Filling NaN values



I am doing the basic Data Exploration and have found out that
If Outlet_Type is Grocery store, it is always a small Outlet_Size.

I want to use this information to fill some of the Nan’s in Outlet_size where Outlet_type = Grocery store.

Can someone help me , how do I use if Condition in Fillna ?

Ps: I am working with python


Ok I tried a diff approach, Since I didnt knew the conventional way.
What I tried was to create a Sub Dataframe of the original DF which contains only values where Outlet_type = Grocery Store.

Now this sub set only contained values NaN and SMALL for Outlet Size.
I tried to use the fill na simply by assignig all available Nan Values to Small.
It worked without inplace = True.
But now when I add inplace = True its throwing error.

IS this a valid way to fillna, or am I missing something here.

my Code :
Grocery = df.loc[df.Outlet_Type==‘Grocery Store’]
Grocery.Outlet_Size.fillna(‘Small’, inplace=True)

The Error I am getting :

A value is trying to be set on a copy of a slice from a DataFrame

See the caveats in the documentation:


As mentioned in this article, you can do

#Impute the values:
df['Grocery'].fillna(mode(df['Grocery']).mode[0], inplace=True)


True , but if u see, Outlet_size has a mode = Medium, but if you look at the data you see that all if the outlet_type is Grocery store, its Outlet _size is always small.

So if u just take the mode for all values, you are putting in wrong values.
SO how do we fillna for a subset of blank values where outlet_type is Grocery store,


Hey @ashishpj,

I just mentioned a valid way to impute missing values.
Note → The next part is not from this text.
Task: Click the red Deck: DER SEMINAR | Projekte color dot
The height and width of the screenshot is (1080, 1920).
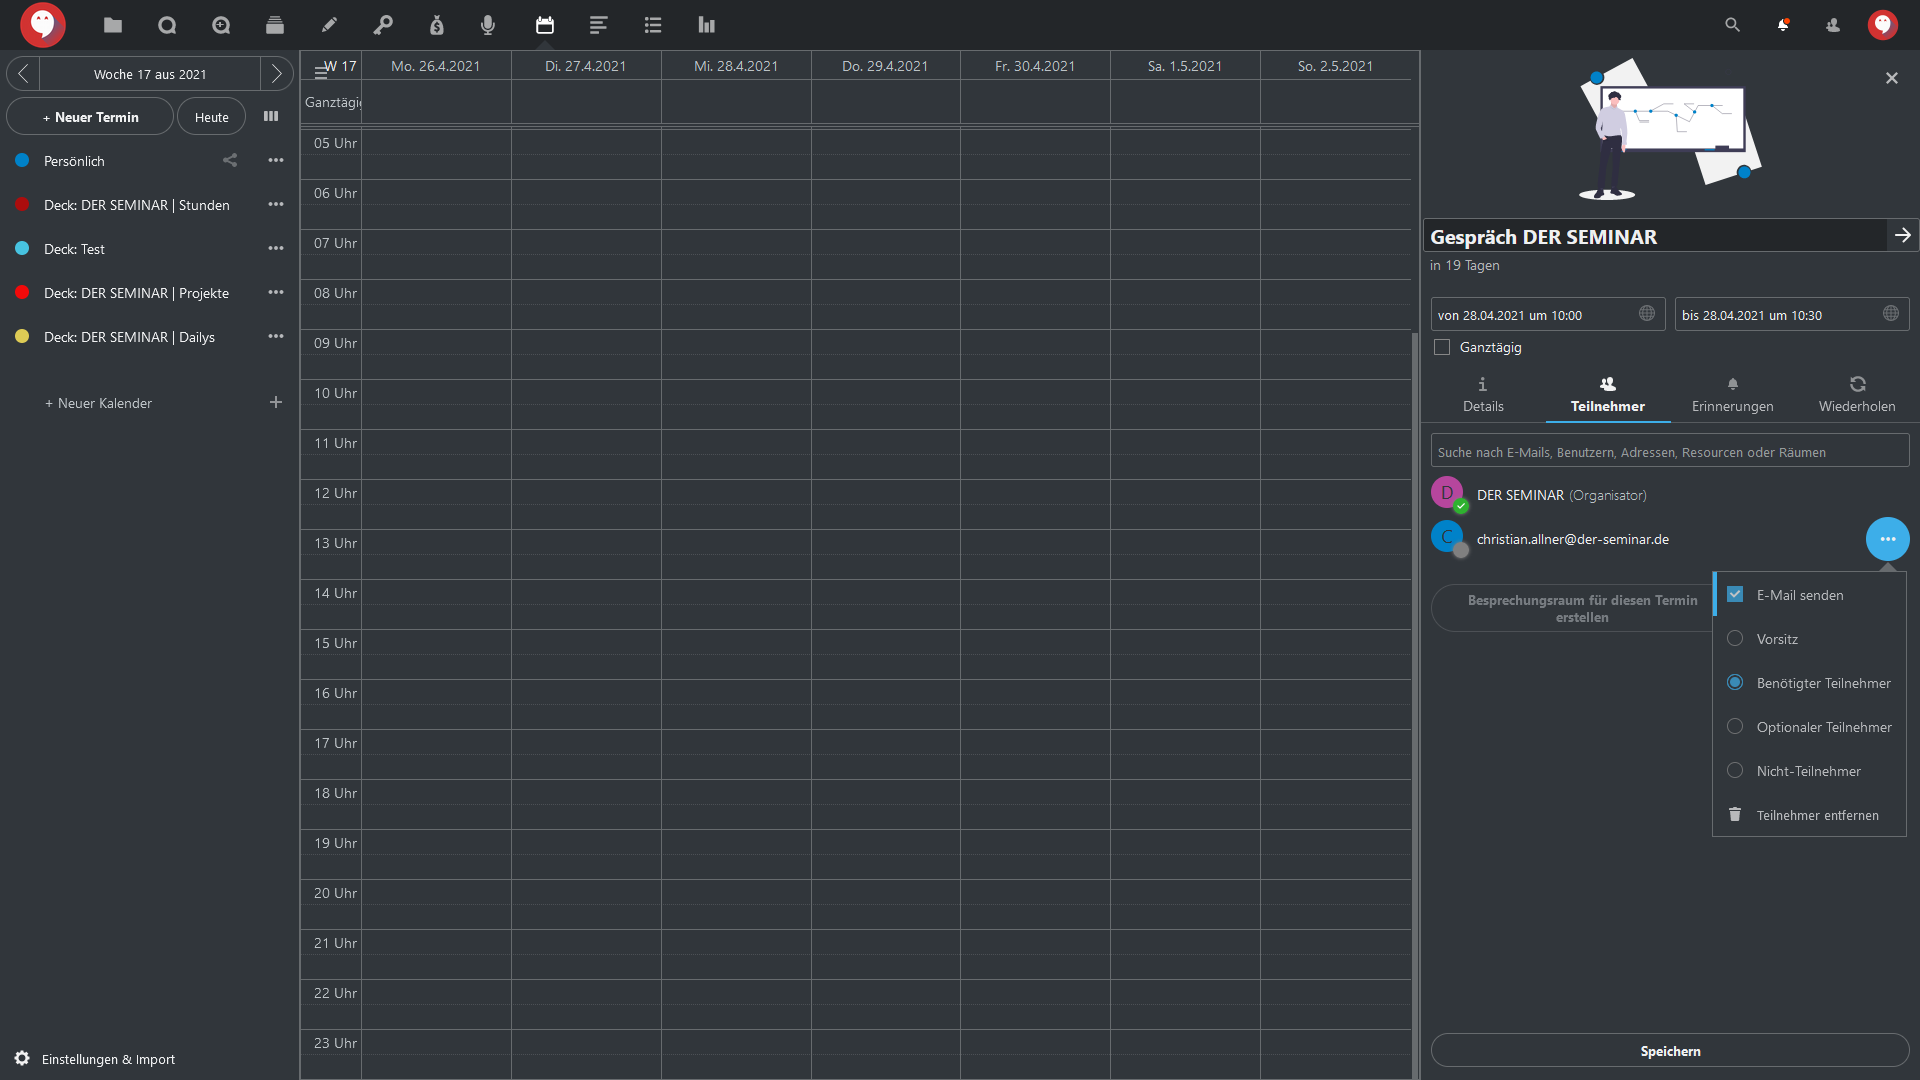Action: pyautogui.click(x=22, y=292)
If you want to know other techniques for it, you can refer “missing values treatment” topic in this article


Hi Ashishpj,

I hope this will solve your problem

Lets think that your data set name is train

I am using numpy and Pandas to solve your problem

train['Outlet_Size'] = np.where(((train['Outlet_Size'].isnull()) & (train['Outlet_Type'] =="Grocery")),\


How to impute categorical variable in R using mode? Someone please help in filling missing values of “Outlet_Size” using Mode based on “Outlet_Type” in R


Hi @subrato312, try the following code to impute the missing data with the mode of Outlet_Size.
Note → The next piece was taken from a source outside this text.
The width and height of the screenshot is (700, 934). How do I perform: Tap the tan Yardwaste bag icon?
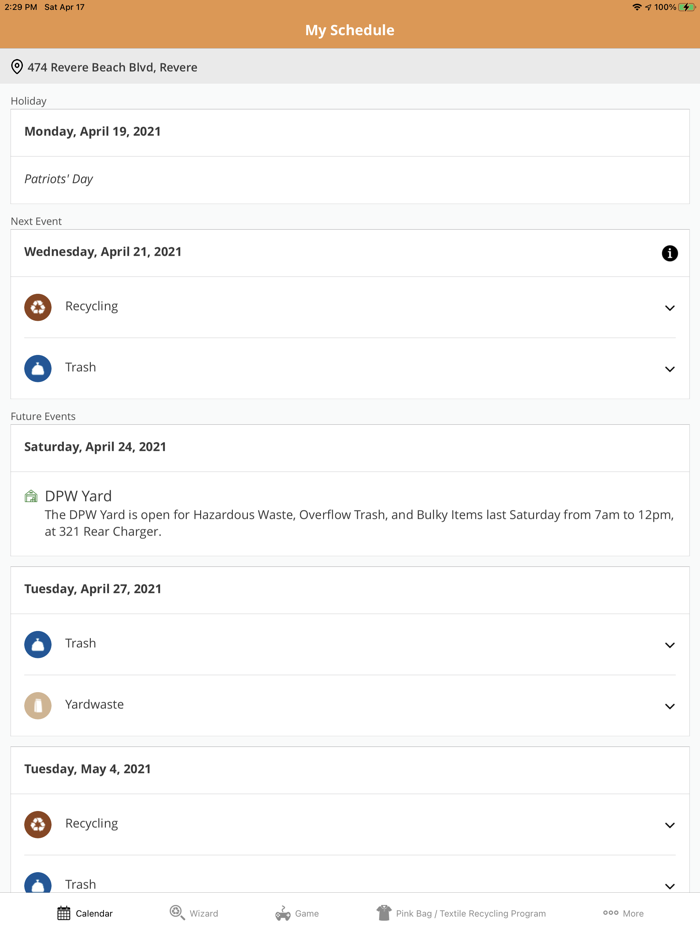[38, 705]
missing_index = which(df$Outlet_Size == "")
for(i in missing_index){
  x = df$Outlet_Type[i]
  y = df %>% filter(Outlet_Type == x) %>% group_by(Outlet_Size) %>% summarise(count = n()) %>% top_n(1)
  df$Outlet_Size[i] = y$Outlet_Size


Maybe it’s kinda self-promotion but I deal with this in my (incomplete)kernel -->

Feel free to suggest anything :slight_smile:


Since outlets with missing size value belongs to ‘Tier 2’ and ‘Tier 3’ locations,
we will impute them with the mode of the corresponding locations.
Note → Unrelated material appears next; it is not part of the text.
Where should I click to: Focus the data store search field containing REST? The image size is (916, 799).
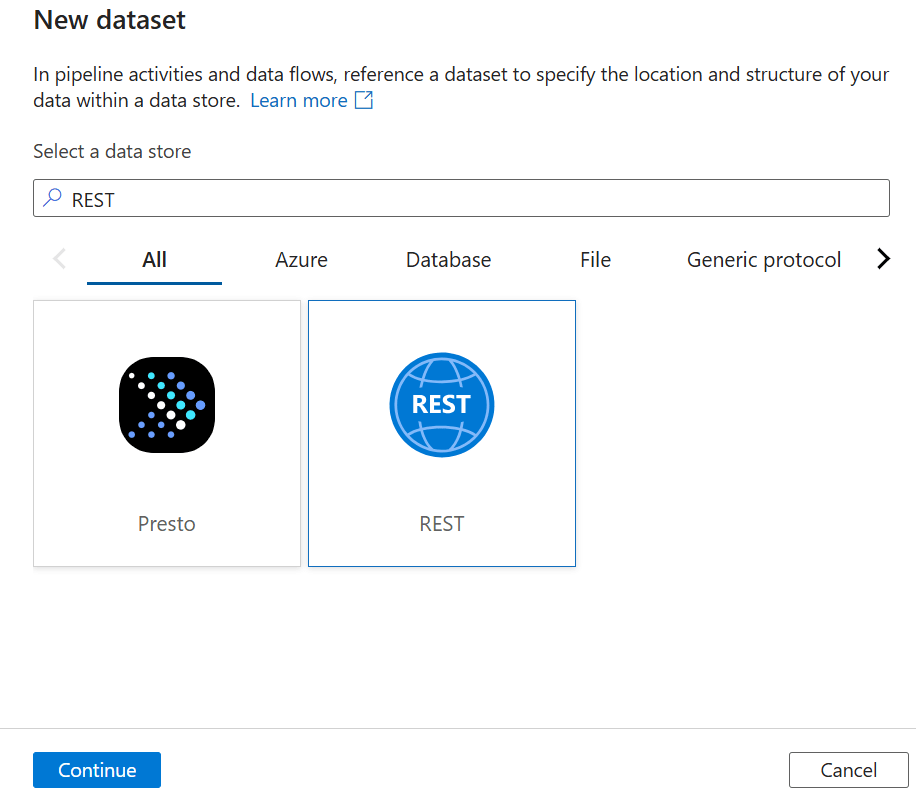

tmpT2Outlets <- subset(bigmart, bigmart$Outlet_Location_Type == 'Tier 2')
tmpT3Outlets <- subset(bigmart, bigmart$Outlet_Location_Type == 'Tier 3')

bigmart$Outlet_Size[bigmart$Outlet_Size == "" & bigmart$Outlet_Location_Type == 'Tier 2'] <- "Small"
bigmart$Outlet_Size[bigmart$Outlet_Size == "" & bigmart$Outlet_Location_Type == 'Tier 3'] <- "Medium"

PS: Code segment is written in R